- Selected text -
=======

Some critics suggest that the unique portrayal of Eve, the first woman, was prompted by Madách's own unhappy marriage. Eve is both the vehicle of Adam's fall, offering him the apple, but through her appearance in each scene, is also usually the means by which Adam regains his hope for the future. In the end, she is the force which prevents his demise. The relationship between man and woman is indeed at the heart of the play, portrayed as being both deeply flawed on the one hand, yet still affirmed as the basic human relationship.

While these interpretations may be up for discussion, the role of Hegelian dialectic in the sequencing of scenes is an established fact. Each scene, each historical period, is the realization of some ideal of Adam (thesis), which Lucifer then exposes as being deeply flawed (antithesis). Adam, on the verge of losing hope, comes into contact with Eve, and decides upon a new ideal (synthesis) which would cure the worst problems of his present reality. The cycle then repeats. But each time Lucifer shows an age to Adam, he deceives Adam: Lucifer always shows the age not when the new ideal was ascending and contributed to the well-being of the human race. Instead, Lucifer and Adam experience the declining phase of the ages. Thus, contrary to Hegel's philosophy, what Adam sees is that humanity does not constantly build towards a glorious future, but is slowly sinking into worse and worse depravity.

This leads to the most famous and one of the most controversial elements of the play. Adam cannot understand what the purpose of his existence is if mankind's future is so bleak. The last line is spoken by God: "Mondottam, ember, küzdj és bízva bízzál!" ("I have told you, Man: strive on, and have faith!") Depending on the interpretation, this can either be seen cynically as the words of a capricious deity, or else pointing to a "hope beyond all hope," that God has a purpose for all things which man may not necessarily comprehend. This is markedly different from Paradise Lost, where the Christian hope is explicitly spelled out.

It may therefore be tempting to suggest that The Tragedy of Man is not really a Christian play. It is, in fact, rather critical of historical Christianity. However, it is really only the institutional Roman Catholic Church that comes under direct attack. His brief portrayal of the early church, and St. Peter specifically, is also completely positive. It is certain that Madách's contemporaries likewise saw the play as unquestionably Christian in character. János Arany, who proofread Madách's poetry, was at first so disgusted by Lucifer's apparent blasphemous behaviour in the first scene that he refused to read further; however, once Madách begged him to read it to the end, he felt that the rest of the play's Christianity justified and explained what he had at first misinterpreted. Therefore, the interpretation of God as a capricious and arbitrary deity who wants to see his creations toil and suffer for no purpose does not seem to fit with Madách's probable intentions.

=======

- What is required -
Carry on the passage about Madách's The Tragedy of Man from the point where it stops. The records that come next are separate material and have no connection to the passage on The Tragedy of Man.

[Data items]

=======

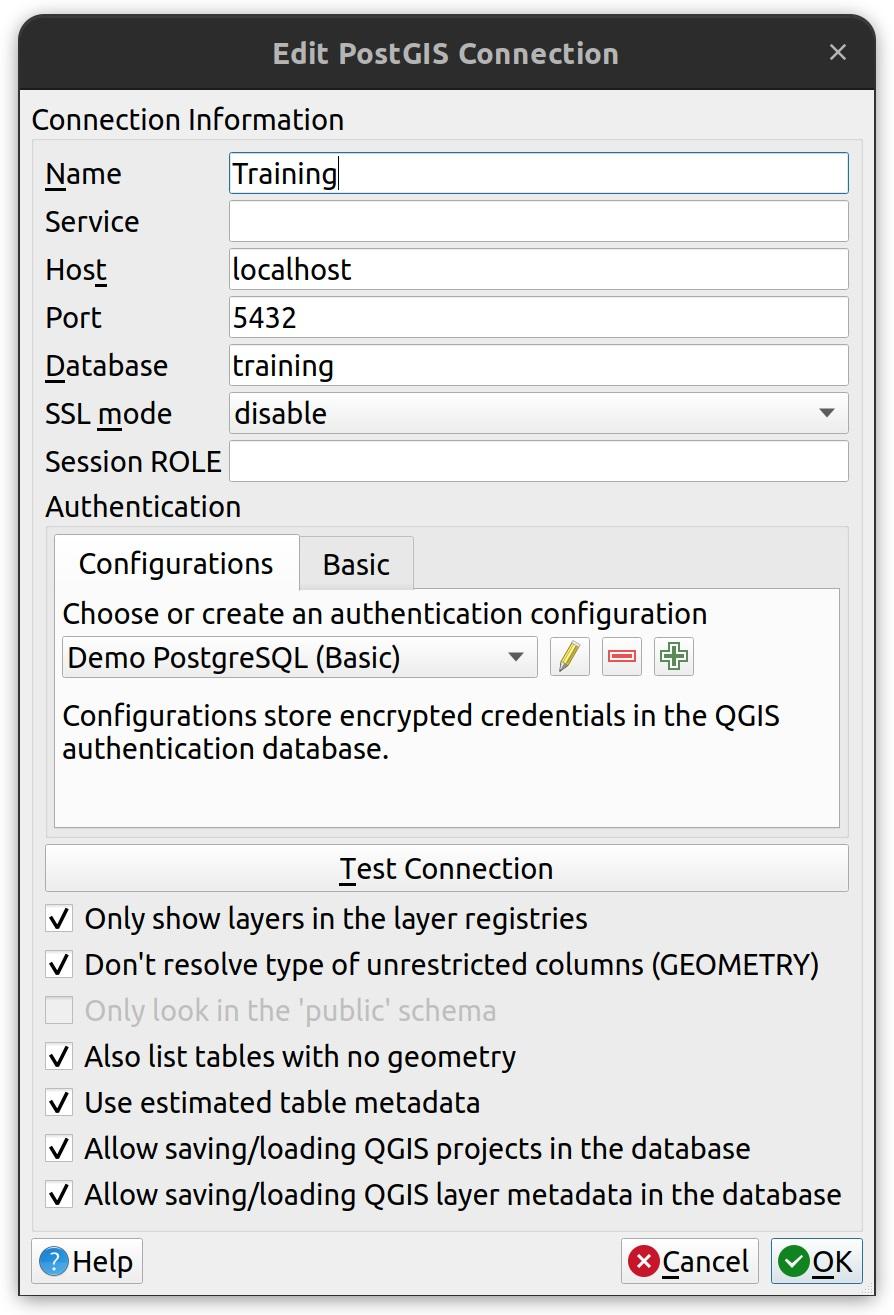
Task: Toggle Don't resolve type of unrestricted columns
Action: (60, 964)
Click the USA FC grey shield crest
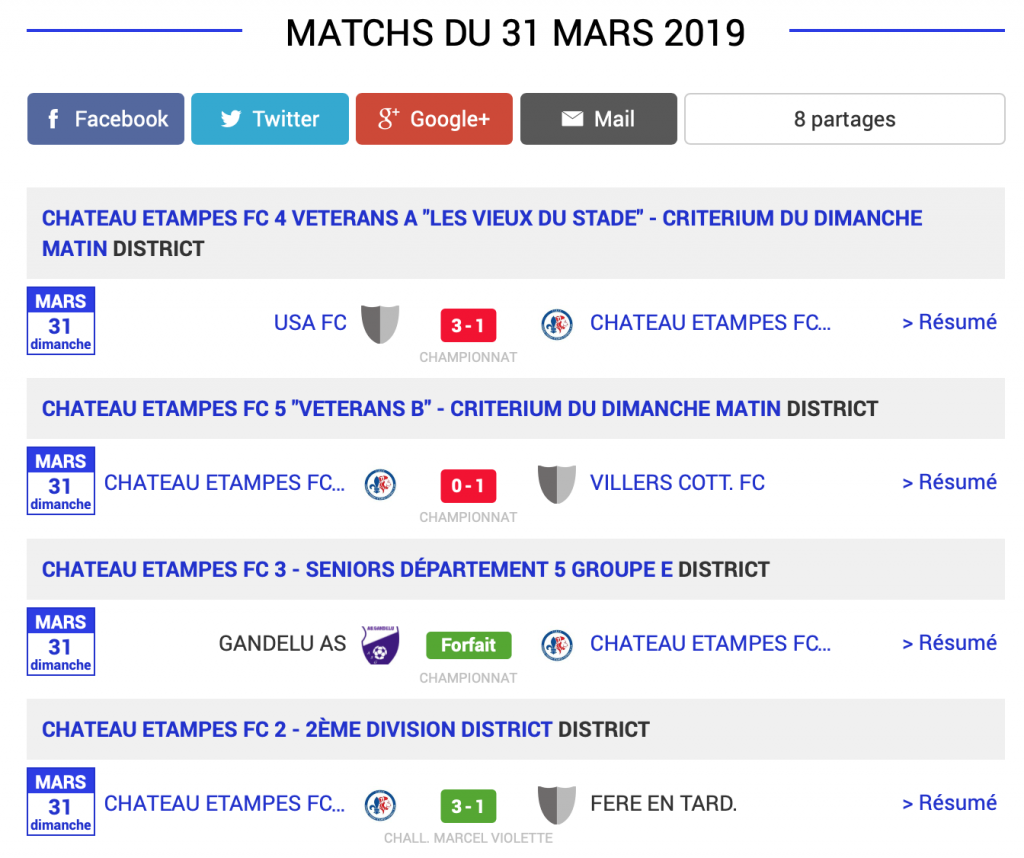 click(x=380, y=324)
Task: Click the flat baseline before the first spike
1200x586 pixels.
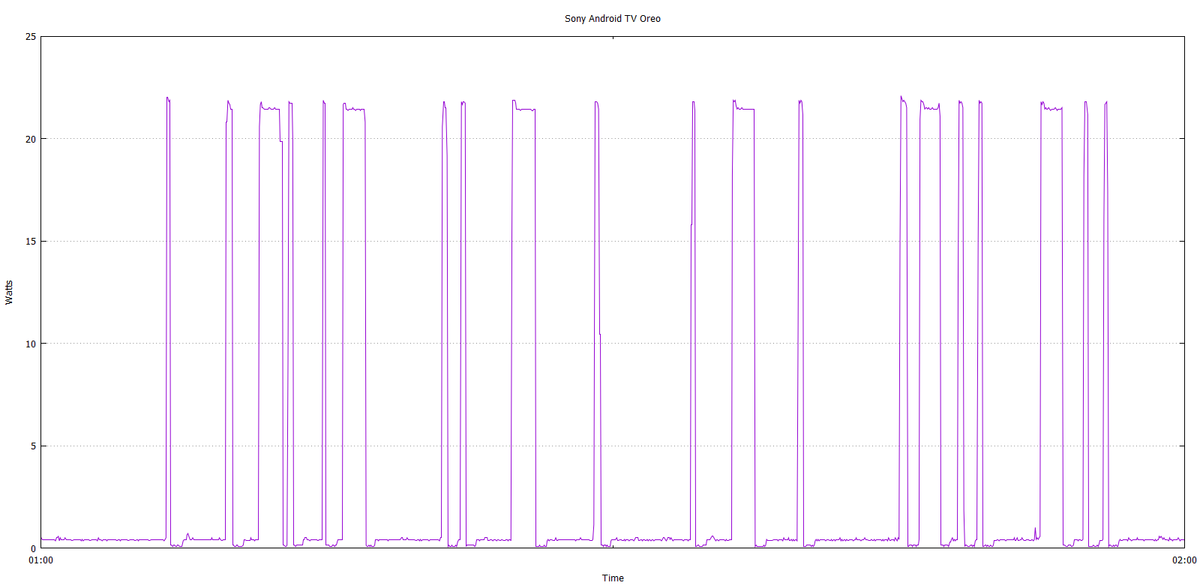Action: pos(100,540)
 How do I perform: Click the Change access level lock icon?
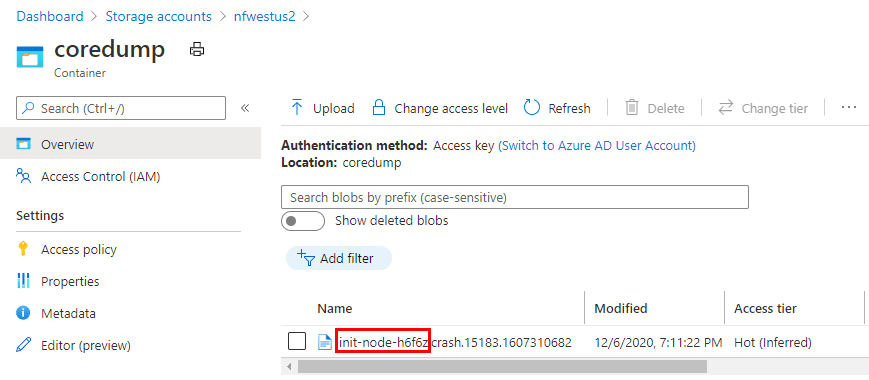click(x=379, y=107)
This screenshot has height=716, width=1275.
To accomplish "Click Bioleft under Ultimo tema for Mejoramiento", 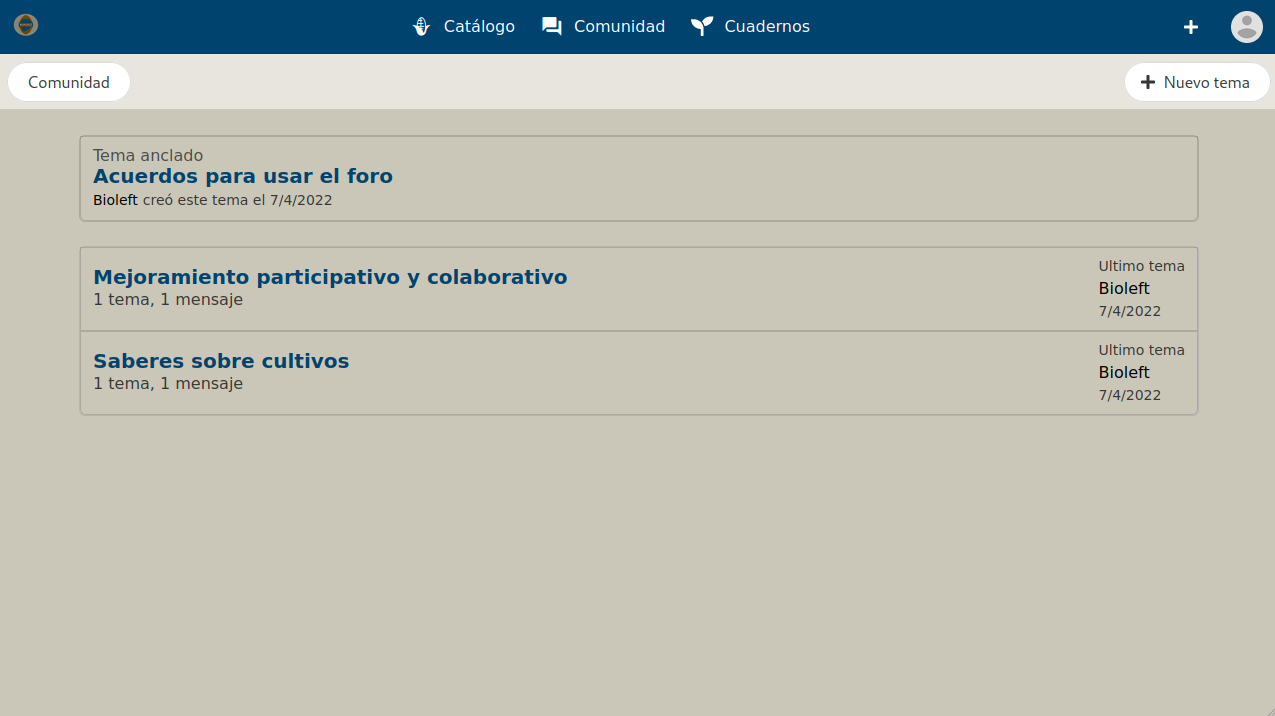I will point(1124,289).
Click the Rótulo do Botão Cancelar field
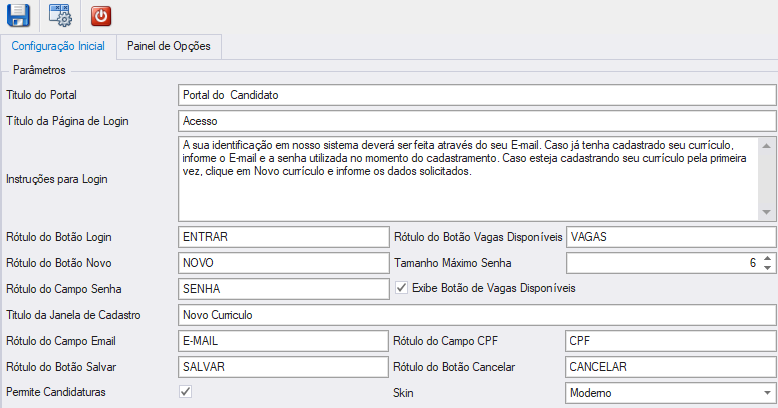Screen dimensions: 778x408 [671, 367]
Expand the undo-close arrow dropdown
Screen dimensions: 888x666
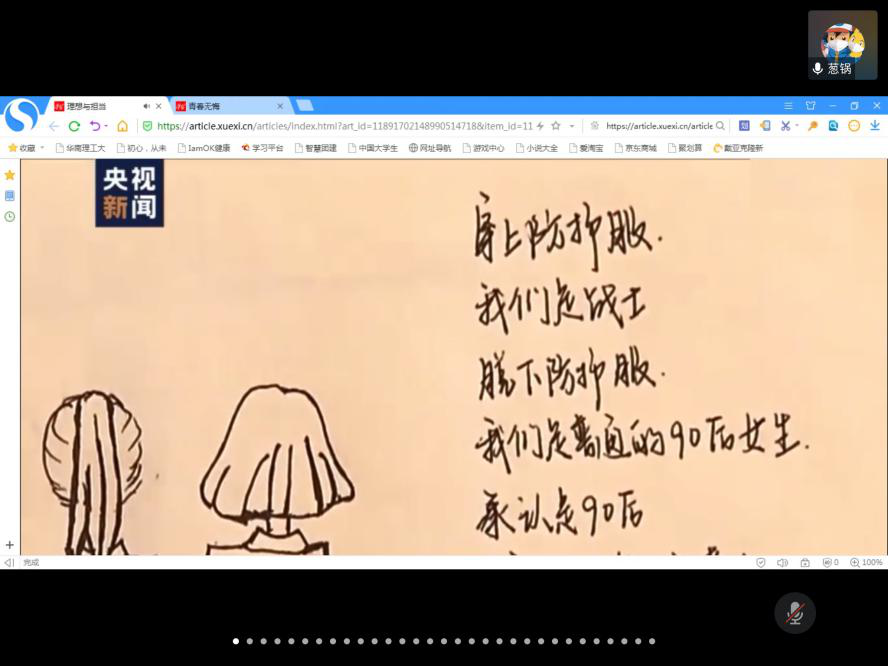106,126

=======

- Reply -
Literary influence, notably from Milton's Paradise Lost and Goethe's Faust, cannot be overlooked. Both notably contributed to the representation of the Lucifer, that takes characteristics from both Milton's Satan and Goethe's Mephistopheles. Likewise, existentialist themes reflecting on the apparent absurdity of existence are present throughout; Kierkegaard's influence can also be inferred, especially in the ending, which affirms both the world's meaninglessness and the meaningfulness of striving for God.

==Adaptations==

===Stage===
The poem is quite suitable for the stage, but a bit lengthy. German, Czech and Polish theaters have staged adaptations.

===Opera===
There are also two operas based on the play: a two-act mystery opera ("Az ember tragédiája") by the Hungarian composer György Ránki and a very large-scale work by the English composer Clive Strutt ("The Tragedy of Man").

===Animation===
Marcell Jankovics directed the animated film The Tragedy of Man, produced from 1988 to 2011 at Pannonia Film Studio. Some of the segments were showcased individually over the years, and the finished 160-minute feature film was finally released in 2011.

===Cinema===
Directed by András Jeles, Angyali üdvözlet (The Annunciation) was released in 1984, in which children play all the characters.